The Rick and Roll socks I started during Hands Occupied’s first Read Along Knit Along (RALKAL) in March went from half a sock to a full sock to a complete pair of socks in a few short weeks filled with many waking hours. As with most of my longtime WIPs, there was no real reason for these socks to take so long to complete: the pattern was clearly written and follows pretty standard cuff-down sock construction. I used Quince and Co’s fingering weight yarn, Finch, in Nasturtium. This yarn had been in my stash since 2012, when I purchased a selection of Quince and Co’s yarns to test out the then-new brand’s yarn as part of my goal to knit with more American-grown yarns. As I’m sure many of you have already discovered, it’s a good yarn for socks, plump and firm. I am already daydreaming about knitting up a nice, hard-wearing sweater in one of their dark browns (Oh wait…I already have a sweater’s worth of fingering in dark brown).
My reward for finishing the last Hands Occupied RALKAL was to join the new one, of course! This one runs until November, so there is plenty of time to join in, if you’re interested.
The yarn I’m using comes from even deeper in the stash than the Quince and Co: Madelinetosh Tosh Merino Light purchased at Purl Soho in 2010. The bulk of it became a Leah’s Lovely Cardigan in 2013, and I still had two skeins left over (I just reread my finished object post for that one. Apparently I have been a grumpy perfectionist forever!). If I were recommending this yarn to someone else, I would have to say that as a very soft merino single, it is a stronger fit for a scarf than a cardigan. I tend to wear the heck out of my fingering weight cardigans, cramming them into purses and hanging them crooked off the backs of chairs, leaning heavily on their elbows and washing them frequently. I really should knit them in something hard-wearing and grippy that resists getting faded and pulled out of shape. Merino + single = not very strong and prone to stretching. That being said, my skin is more sensitive to grippy, prickly wools in warm weather, so I gravitate towards the sweaters knitted in softer merino. Ah well–if I ever knit through my backlog of sweater yarn, maybe I can test out yarns that strike a balance between soft and hard-wearing.
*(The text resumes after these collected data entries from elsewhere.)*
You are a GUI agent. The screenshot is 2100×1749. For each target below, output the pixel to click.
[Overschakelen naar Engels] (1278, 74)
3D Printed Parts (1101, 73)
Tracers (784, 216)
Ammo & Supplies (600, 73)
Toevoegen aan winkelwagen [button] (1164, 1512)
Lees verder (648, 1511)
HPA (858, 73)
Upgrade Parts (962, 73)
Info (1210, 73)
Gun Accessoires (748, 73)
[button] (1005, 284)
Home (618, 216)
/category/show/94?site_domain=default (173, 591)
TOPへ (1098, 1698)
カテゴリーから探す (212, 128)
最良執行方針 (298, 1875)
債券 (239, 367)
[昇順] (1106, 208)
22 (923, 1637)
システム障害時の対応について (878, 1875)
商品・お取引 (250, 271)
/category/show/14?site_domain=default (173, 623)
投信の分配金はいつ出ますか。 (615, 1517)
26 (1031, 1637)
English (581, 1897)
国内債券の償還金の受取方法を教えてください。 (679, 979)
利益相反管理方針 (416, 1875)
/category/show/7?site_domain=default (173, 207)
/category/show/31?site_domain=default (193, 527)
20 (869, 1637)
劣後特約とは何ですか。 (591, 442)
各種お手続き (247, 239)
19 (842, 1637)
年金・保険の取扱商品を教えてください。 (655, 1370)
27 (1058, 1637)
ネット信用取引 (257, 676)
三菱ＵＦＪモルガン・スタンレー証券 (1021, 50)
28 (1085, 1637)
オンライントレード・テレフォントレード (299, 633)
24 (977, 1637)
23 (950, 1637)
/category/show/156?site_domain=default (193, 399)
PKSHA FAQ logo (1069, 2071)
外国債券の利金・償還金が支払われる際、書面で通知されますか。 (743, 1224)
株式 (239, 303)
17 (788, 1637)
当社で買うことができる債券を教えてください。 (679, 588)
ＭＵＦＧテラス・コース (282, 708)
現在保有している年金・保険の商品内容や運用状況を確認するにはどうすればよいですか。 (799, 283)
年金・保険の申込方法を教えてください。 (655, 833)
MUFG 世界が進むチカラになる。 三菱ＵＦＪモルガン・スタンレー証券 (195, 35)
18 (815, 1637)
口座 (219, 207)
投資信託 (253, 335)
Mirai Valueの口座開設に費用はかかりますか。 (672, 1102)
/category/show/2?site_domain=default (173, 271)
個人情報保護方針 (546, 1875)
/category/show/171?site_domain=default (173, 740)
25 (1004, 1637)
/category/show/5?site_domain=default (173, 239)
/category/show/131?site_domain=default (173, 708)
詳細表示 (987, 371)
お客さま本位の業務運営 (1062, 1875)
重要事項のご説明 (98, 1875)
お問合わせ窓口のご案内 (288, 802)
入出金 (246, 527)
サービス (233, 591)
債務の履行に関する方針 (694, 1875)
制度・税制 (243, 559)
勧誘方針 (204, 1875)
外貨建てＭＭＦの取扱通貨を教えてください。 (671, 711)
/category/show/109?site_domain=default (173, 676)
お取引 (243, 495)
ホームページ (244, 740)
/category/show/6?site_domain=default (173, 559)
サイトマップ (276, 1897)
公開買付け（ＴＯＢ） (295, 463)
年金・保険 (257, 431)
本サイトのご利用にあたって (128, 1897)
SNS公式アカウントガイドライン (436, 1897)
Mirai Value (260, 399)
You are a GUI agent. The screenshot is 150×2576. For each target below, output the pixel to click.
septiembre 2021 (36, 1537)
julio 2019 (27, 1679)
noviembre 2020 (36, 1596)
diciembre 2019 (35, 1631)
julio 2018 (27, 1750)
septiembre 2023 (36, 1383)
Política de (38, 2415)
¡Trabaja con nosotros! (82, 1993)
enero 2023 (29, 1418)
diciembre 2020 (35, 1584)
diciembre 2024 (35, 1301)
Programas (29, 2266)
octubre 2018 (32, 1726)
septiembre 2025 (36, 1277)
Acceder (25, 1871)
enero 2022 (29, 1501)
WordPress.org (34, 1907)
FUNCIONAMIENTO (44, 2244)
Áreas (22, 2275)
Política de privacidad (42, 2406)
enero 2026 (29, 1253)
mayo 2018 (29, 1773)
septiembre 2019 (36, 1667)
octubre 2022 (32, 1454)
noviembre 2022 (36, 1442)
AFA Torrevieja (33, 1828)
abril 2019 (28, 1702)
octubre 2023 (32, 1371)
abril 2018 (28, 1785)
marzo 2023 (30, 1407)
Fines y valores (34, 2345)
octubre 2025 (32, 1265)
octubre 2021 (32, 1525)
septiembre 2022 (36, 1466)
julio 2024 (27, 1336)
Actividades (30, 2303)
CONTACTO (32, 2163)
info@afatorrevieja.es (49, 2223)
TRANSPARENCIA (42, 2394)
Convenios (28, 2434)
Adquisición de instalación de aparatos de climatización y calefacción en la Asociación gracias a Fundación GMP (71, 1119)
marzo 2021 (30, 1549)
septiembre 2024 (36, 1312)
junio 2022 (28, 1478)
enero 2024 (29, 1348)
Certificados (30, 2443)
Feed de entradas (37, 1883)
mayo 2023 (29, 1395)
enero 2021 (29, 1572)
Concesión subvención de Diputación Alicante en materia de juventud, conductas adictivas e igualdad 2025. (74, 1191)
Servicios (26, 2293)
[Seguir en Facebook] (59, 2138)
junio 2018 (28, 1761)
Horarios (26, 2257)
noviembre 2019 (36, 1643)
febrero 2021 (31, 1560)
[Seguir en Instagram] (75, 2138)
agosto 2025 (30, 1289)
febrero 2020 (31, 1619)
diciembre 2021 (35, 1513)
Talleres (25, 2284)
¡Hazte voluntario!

Last but not least, the Less Traveled Yarn has jumped onto my needles in the form of a Miss Suzanne cardigan, which has already progressed beyond the sleeve division.
That’s a fair bit of yarn in and out, and I’m quite proud of myself for staying focused long enough to move at least one lingering project to a FO. “But what is the percentage?!” you all scream, nails chewed down to nubs. (No? Ok, just pretend you can’t stand the suspense for me here)
Drumroll please…the percentage is 44.5% of stash additions knitted. This is two percent more than my second quarter percentage–not bad, considering I bought a sweater’s worth of yarn!
Rather than just hope I will knit enough in the last quarter to come out at 100%, I ran the numbers. To come out even I will need to knit up both Miss Suzanne and my Green Fade, which stands to reason since I bought the yarn for those this year. But I will also need to finish the Scarf of Dreams, Salal, and either Twenty Ten and Still Light or Across the Pond and Fatoosh. I’m not entirely sure it’s possible, and I may well drop every single WIP tomorrow to knit all the baby sweaters, but I’m glad to have a sense of the extent of the work needed to make up the percentage.
What are your knitting goals for the rest of the year?